Note: This is not a comedy but it’s so ubiquitous that I had to review it.
The Alchemist can be summed up using Coelho’s own words when he has one of his characters sum up a certain book that the protagonist is reading when they meet.
“‘It’s a book that says the same thing almost all the other books in the world say,’ continued the old man. ‘It describes people’s inability to choose their own Personal Legends.’” By this he means people’s inability to follow their hearts and dreams.
The fear of failure prevents us from achieving our dreams and if we simply follow our hearts we will achieve our personal goals. The end.
Unfortunately, this is not even correct. We all can’t follow our hearts to the Oval Office. Given the four year presidential term, it’s just not mathematically possible.
And yet somehow The Alchemist has sold more than 20 million copies worldwide and has been translated into 56 languages.
I think the popularity of this book can be attributed to three words.
It feels deep.
But the problem is, it’s not.
The story itself is about a Spanish boy who gives up his heard of sheep to follow his newfound dream of finding his treasure near the Egyptian pyramids. Along the way, he meets an alchemist who becomes his mentor. As a bibliophile friend of mine said, it’s a cute story.
The problem I have with it is that Coelho is a snake oil salesman pulling the wool over all of our eyes.
His recipe for sounding deep is to 1) write in a simplistic, allegorical style, 2) avoid giving his characters names, simply referring to them as the boy, the old man, and the Englishman etc., and 3) give everything a soul – The Soul of the World, The Soul of the Desert, the Soul of the Caravan etc.
Further, he fills the book with passages that at first glance appear profound, but upon the tiniest of inspection, we see that they are nothing but confused and often contradictory bits of nonsense and/or bullshit. Below are a few of my favorites.
“Everything that happens once can never happen again. But everything that happens twice will surely happen a third time.”
“No matter what he does, every person on earth plays a central role in the history of the world. And normally he doesn’t know it.”
“There had been a time when he thought that his sheep could teach him everything he needed to know about the world. But they could have never taught him Arabic.”
I actually really like this last quote because it is one of the universe’s inherent truths. Loser sheep can’t teach us anything. Especially Arabic. Fuckin’ grass-chewing morons.
So while I would not recommend this book to anyone, it does have a satisfying ending and I also really like the following quote, so I’m giving it 2.5 pearls and rounding down to 2 since I always seem to round up and need to even that out a bit.
“When we love, we always strive to become better than we are.”
Bonus Fun Fact: According to Paulo, “there is one great truth on this planet: whoever you are, or whatever it is that you do, when you really want something, it’s because that desire originated in the soul of the universe. It’s your mission on earth.” Awesome! So my desire to plow Natalie Portman originated in the soul of the universe. How romantic. I’m sure she’ll swoon once she hears that and without a doubt let me get my drill on.
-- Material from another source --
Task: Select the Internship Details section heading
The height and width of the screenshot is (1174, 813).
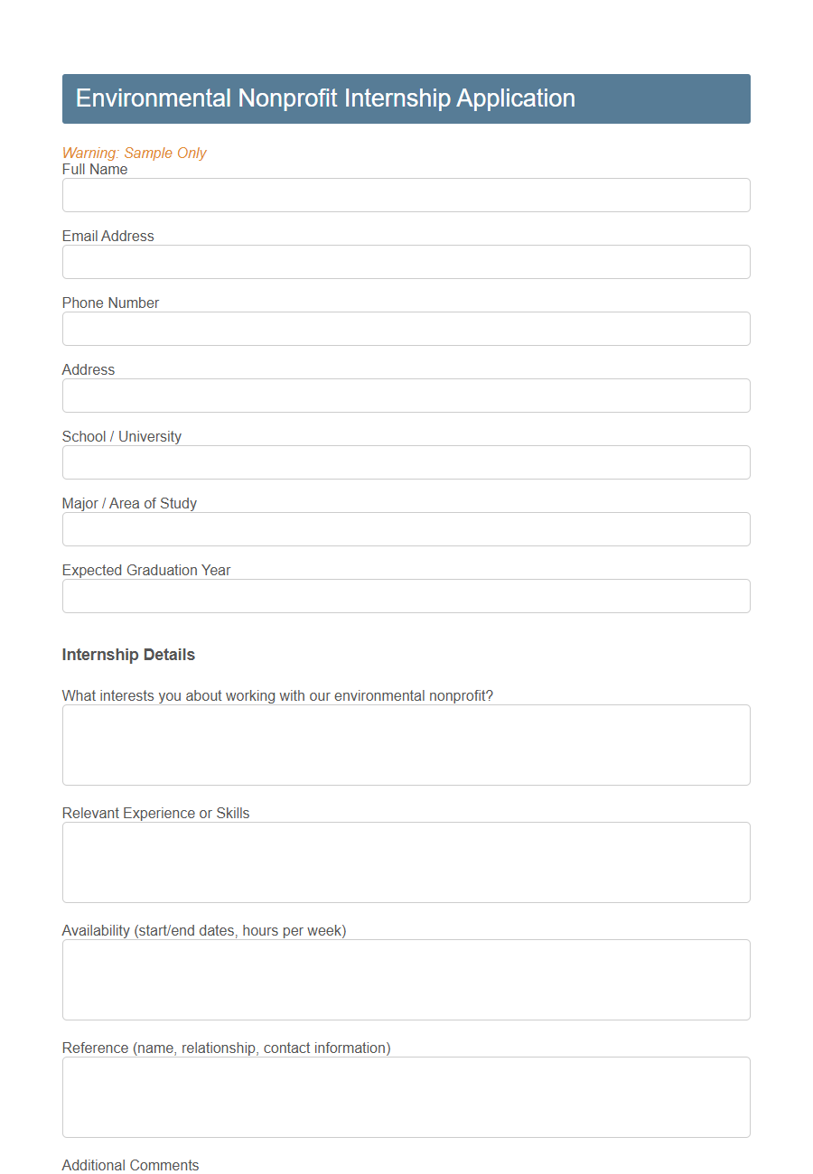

If you would like to buy this pretentious hoax, please click here to purchase it at Amazon via my affiliate link which will provide me with a tiny percentage of the cost at no additional charge to you whatsoever.
Bonus Insight: “…he realized that he had to choose between thinking of himself as the poor victim of a thief and as an adventurer in quest of his treasure.
‘I’m an adventurer, looking for treasure,’ he said to himself.”
Me? I’m a treasure adventuring for poontang.